Sunday, October 03, 2010

True Blood: Travesty

When you have seasons of television available, do the seasons get titles? Individual episodes do, but when you see these on shelves, it's always boring "season six" or "volume two." They should get on that.

The third season of True Blood has wrapped up and, being generally "excited" for each episode, I watched them on a weekly basis. I was only a few in when I first wrote about the third season, but now that the whole debacle is over, I can easily say this was a massive disappointment. There are a number of things wrong with this season, but the most offensive is how characters have entire story arcs that go nowhere and don't cross paths with other stories. Even in season two things came together, but here, you have a situation where, for example, Sam's story is completely irrelevant to the interests of the series. Not once does his new found family of shifters and dog-fighting matches cross paths with Sookie, Jason, or any bit characters.

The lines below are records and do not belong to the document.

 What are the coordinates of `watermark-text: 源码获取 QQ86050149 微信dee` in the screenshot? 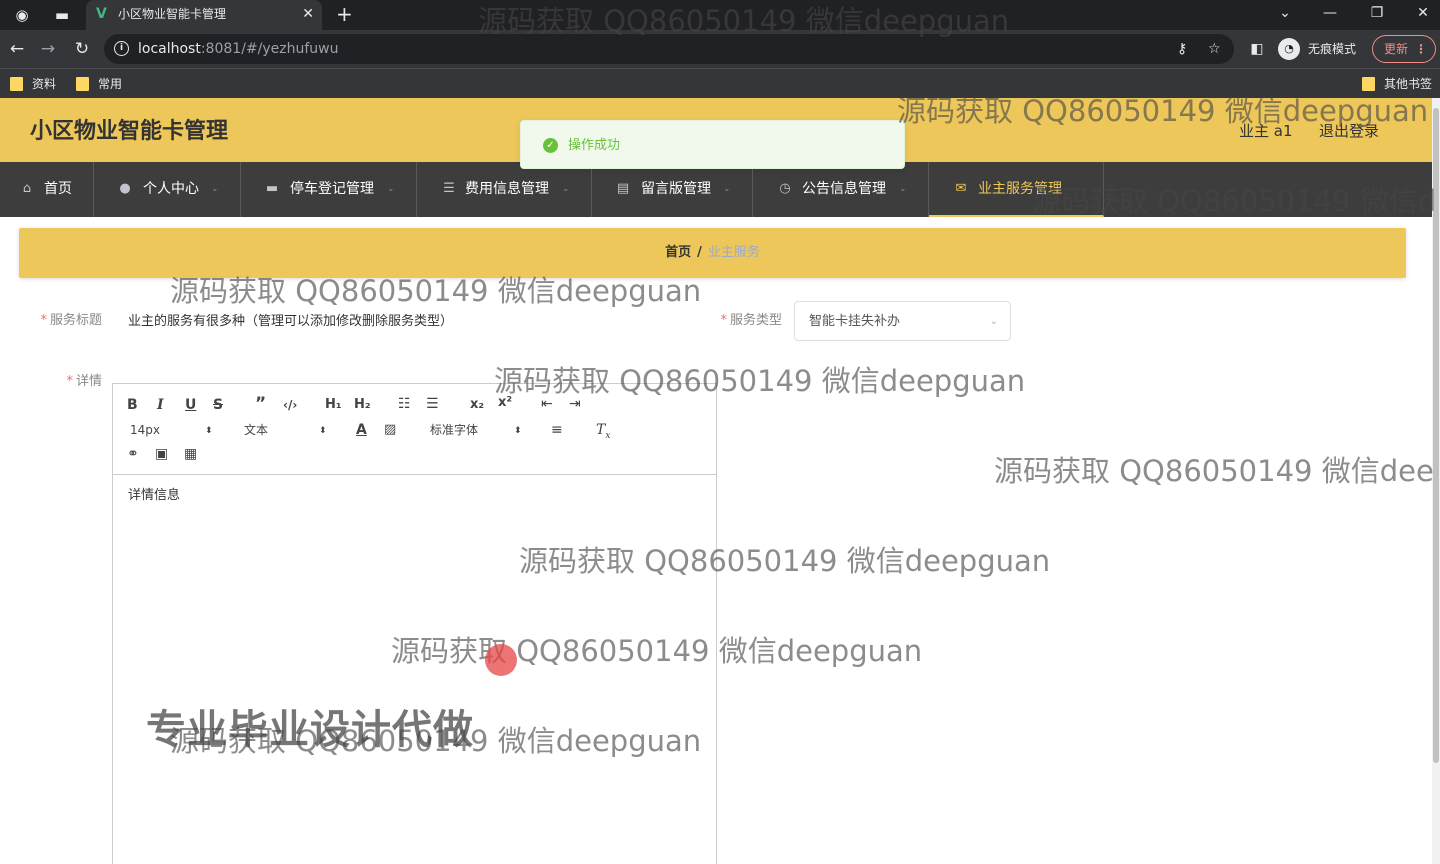 It's located at (1214, 471).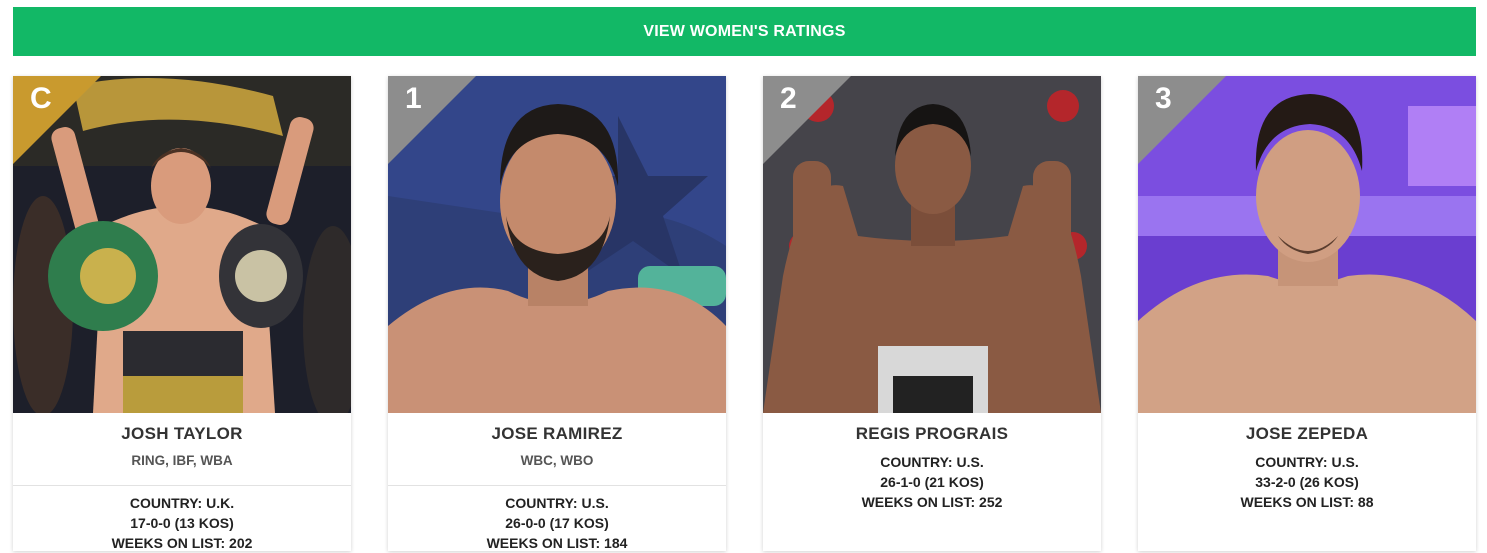 This screenshot has width=1487, height=553. What do you see at coordinates (1307, 434) in the screenshot?
I see `fighter-name: JOSE ZEPEDA` at bounding box center [1307, 434]. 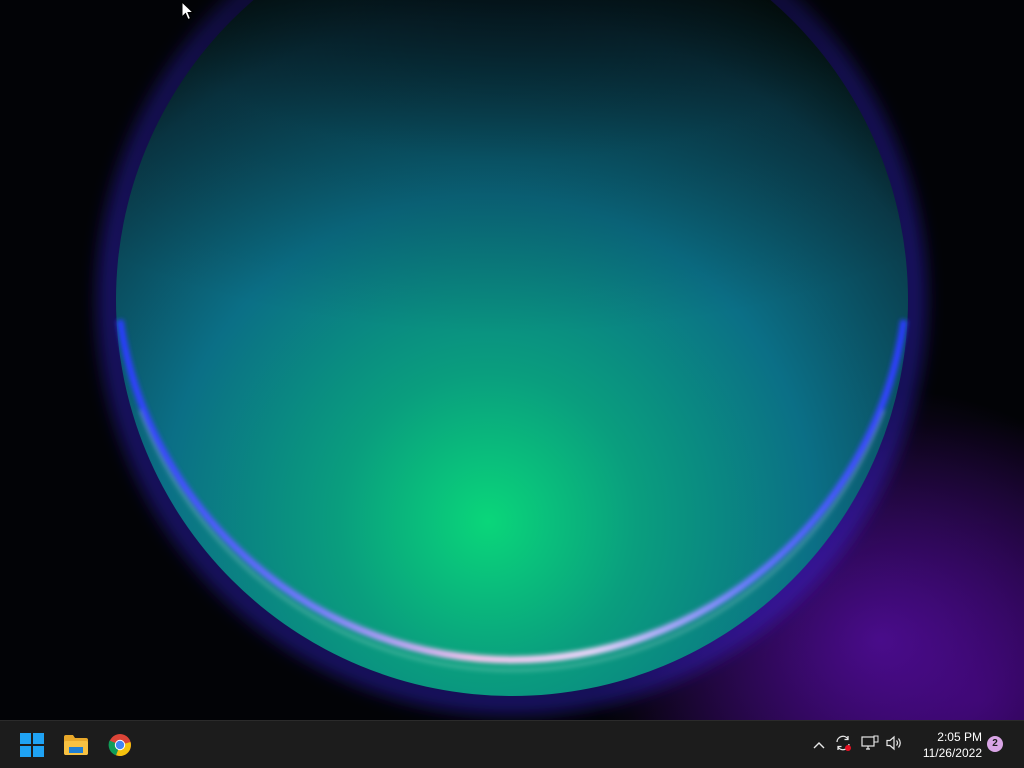 I want to click on clock-date: 11/26/2022, so click(x=952, y=753).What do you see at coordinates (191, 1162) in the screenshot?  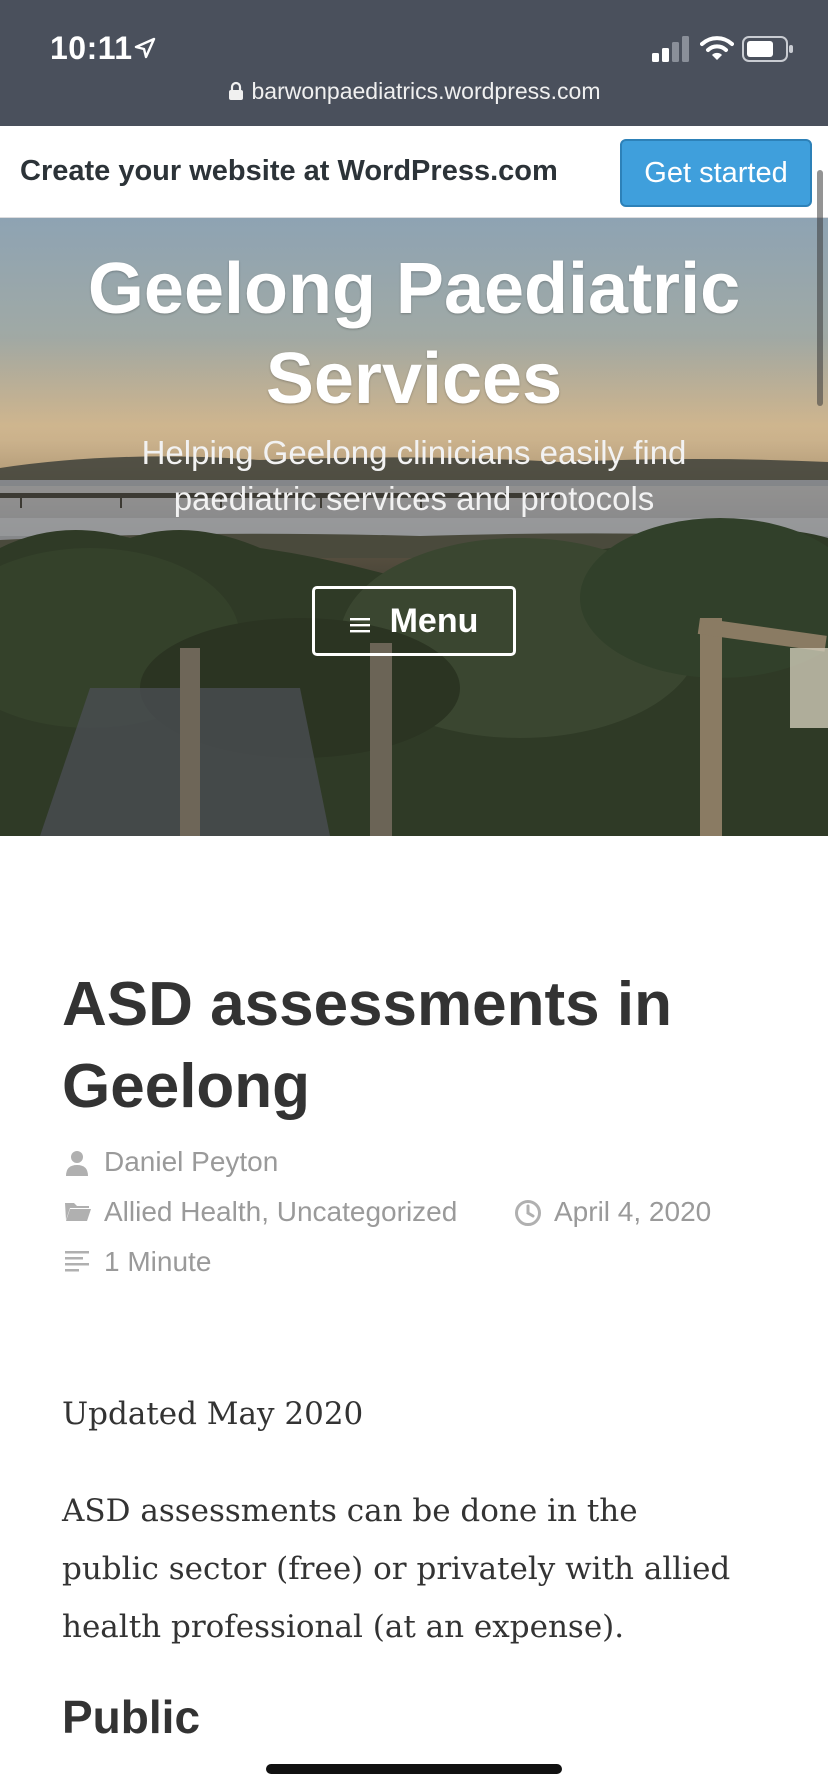 I see `author-name: Daniel Peyton` at bounding box center [191, 1162].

The whole arc is there just to fill time.

So that sort of thing goes on, then there is the terribleness of the characters themselves: Jason goes from absolute idiot to courageous protector randomly and unevenly. There are too many meta-humans? The werewolves are presented as weak, stupid and trailer trash. It's unfortunate such a magnificent beast is treated like garbage, although we should keep in mind the show's headliner are still vampires. And now they are introducing witches and wizards? Fairies? Spoiler: they should have left "what is Sookie" alone.

About the only good thing, looking back, is Eric. Just give this guy his own show. Skaarsgard is fantastic and I'm keen to see more of what he's done [watch Generation Kill] and will be doing. You know he's the star: at the very end of the last episode, he is buried alive, but instead of making us wait a year hanging onto the cliff, we wait about two minutes before he shows up again.

Many of these shows make it hard to wait for the next season, but I am definitely not awaiting the next now.